The graph below shows net migration per 10,000 population by Metropolitan Statistical Area from July, 2010 to July, 2011 for the 40 largest MSAs in 2011:
Austin Realtor, Sam Chapman noted, “With these numbers and a shrinking inventory of homes listed for sale, it is no wonder that home prices in the Austin area are rising.”
Although the Census Bureau does not speculate as to why there is a massive migration in cities like Austin, Tampa and Denver, it is conceivable that living expenses are high across the board, and many are choosing to live where they want rather than where they have to.
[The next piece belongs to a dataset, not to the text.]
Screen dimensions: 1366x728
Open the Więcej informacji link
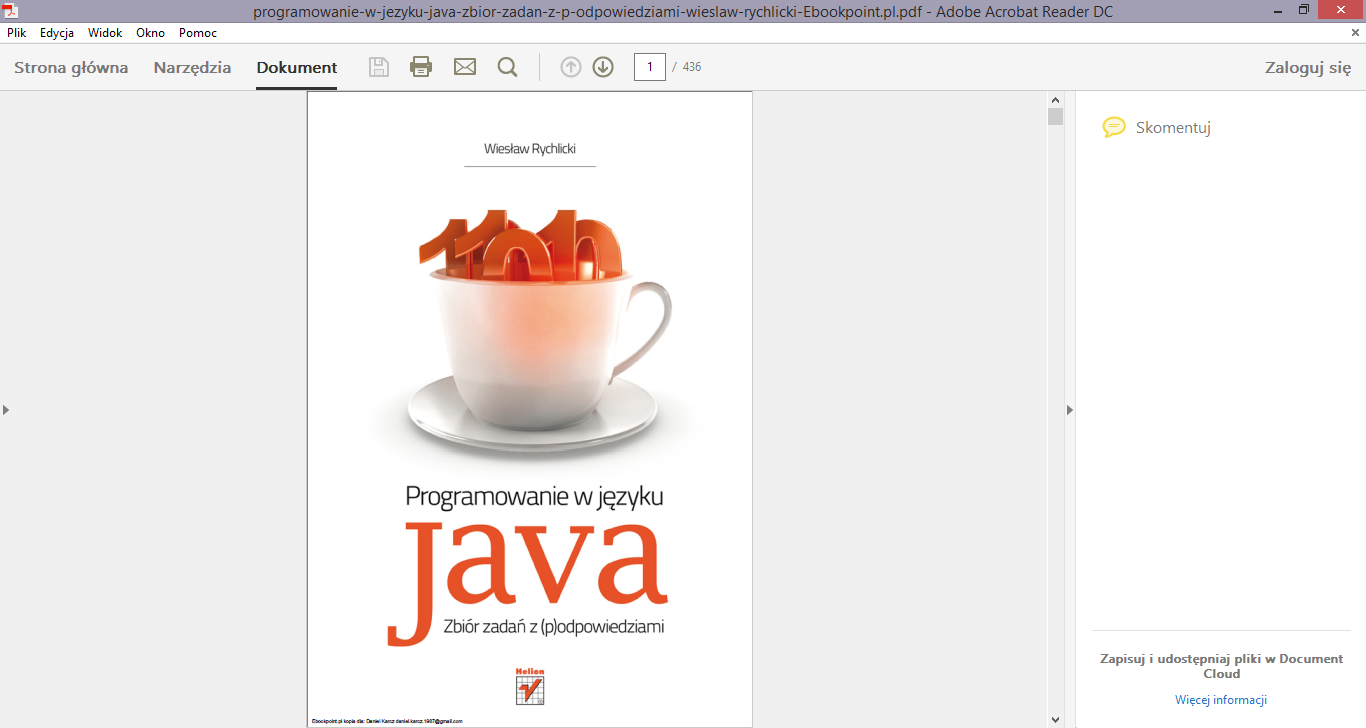pyautogui.click(x=1220, y=700)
When it costs as much to live in a home in the suburbs as it does in a desirable part of town, or if both are unreasonably priced, it makes sense to live downtown.
Environmentalists would likely point to the fact that many people are reducing the number of cars they own, in fact, it was recently speculated that an entire generation (Millennials) may not buy cars in the future, making walkability one of the highest priorities as the badge of honor is earned by people who brag that they don’t have to have a car because they live across the street from a park, a grocery store, and a famous music theater.
The school systems also have a great deal to do with peoples’ living choices, and as some improve while others decline, the choice of living in a rural or urban area is sometimes shifted as school performance shifts. Some cities are ramping up police forces in urban areas, making people more comfortable living in downtown corridors, while in other cities, the opposite is true.
A blanket statement cannot necessarily be made that people are moving out of the suburbs, but in many cities, like Austin, it is exactly true, meanwhile Chicago and Detroit are seeing a migration out of the city. All real estate is local, as the tired mantra goes, and migration patterns may vary, but for many cities in the chart above, people are favoring city life.